Similarly, when mentioned, Chad was contextualized as somewhere that borders Darfur and a locus of refugee camps housing Darfuris. Little mention was made of the complex, politically significant ethnography of the two areas and fractious history of Chad-Sudanese relations. These are the ambiguities and shades of grey that are more consistent with conflict.
The elements selected tend to fit in with the Western media’s broader iconography of an African disaster: distant, bloody, man-made and interminable. One of the Times’ earliest editorial headlines on Darfur (27 May 2004) was “Africa’s latest atrocity,” while the phrase “the horrors of Darfur” first appeared around mid-2004, and was still in use five years later.

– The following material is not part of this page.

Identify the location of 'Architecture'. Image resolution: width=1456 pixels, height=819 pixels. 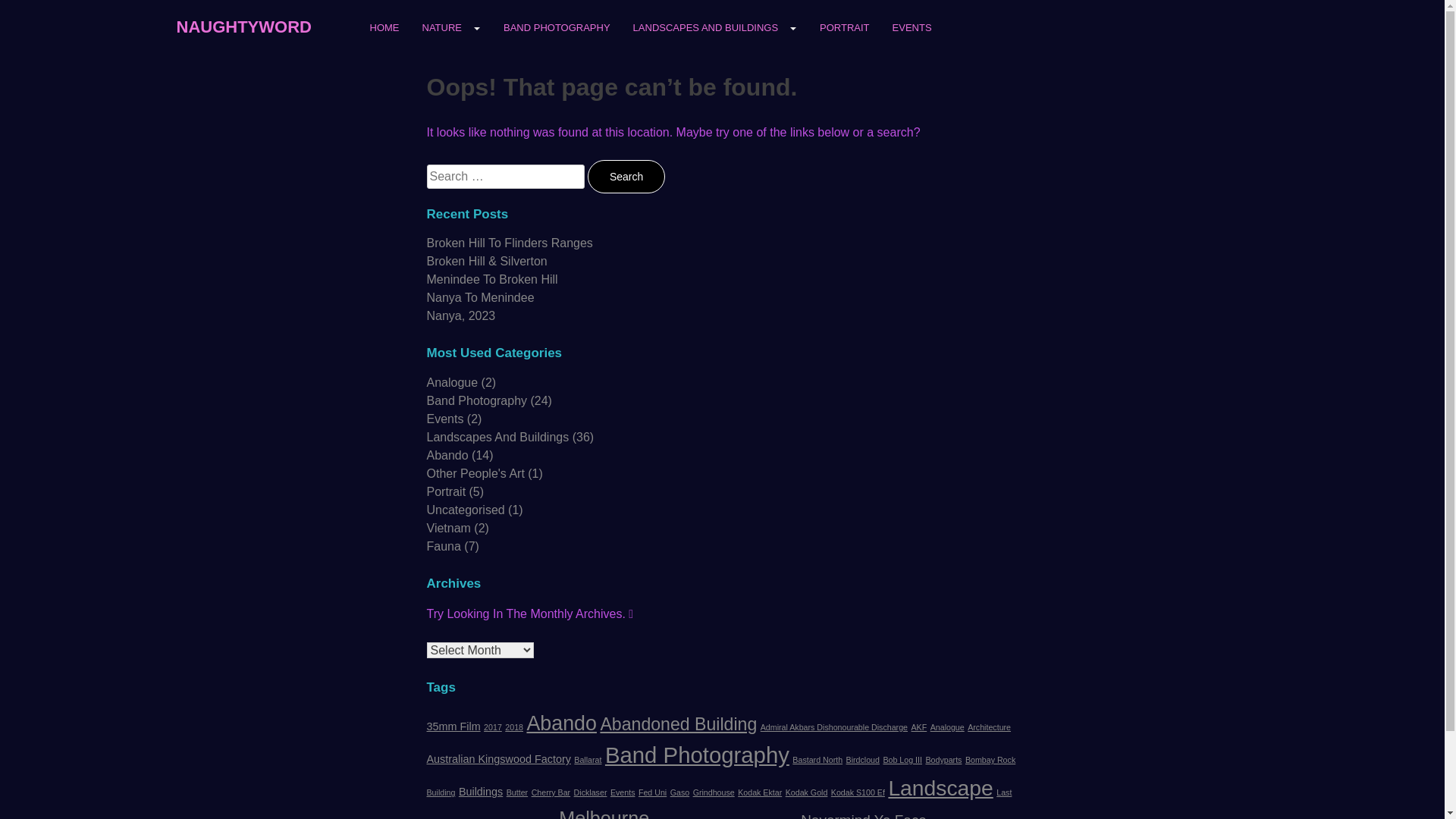
(989, 726).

Thus the media narrative has tended to render Darfur’s identity politics fixed as opposed to fluid, which is of course what they are. This then became fed back into the conflict, contributing to its perpetuation.
Human rights reports fulfil a valuable role, but should be seen as complementary, not an alternative or identical to a journalist’s research. Even then, important nuances that appeared in the early Darfur human rights reports were overlooked.
The selectivity and essentialised conception that characterises the passage of Darfur’s narrative from human rights reporting to the mainstream media need not be anything particular to Darfur, for the media generally operates in this way.
However, Darfur stands out because it was (eventually) embraced remarkably fully by a media that described predominantly in black and white a conflict that simply could not be described in those terms.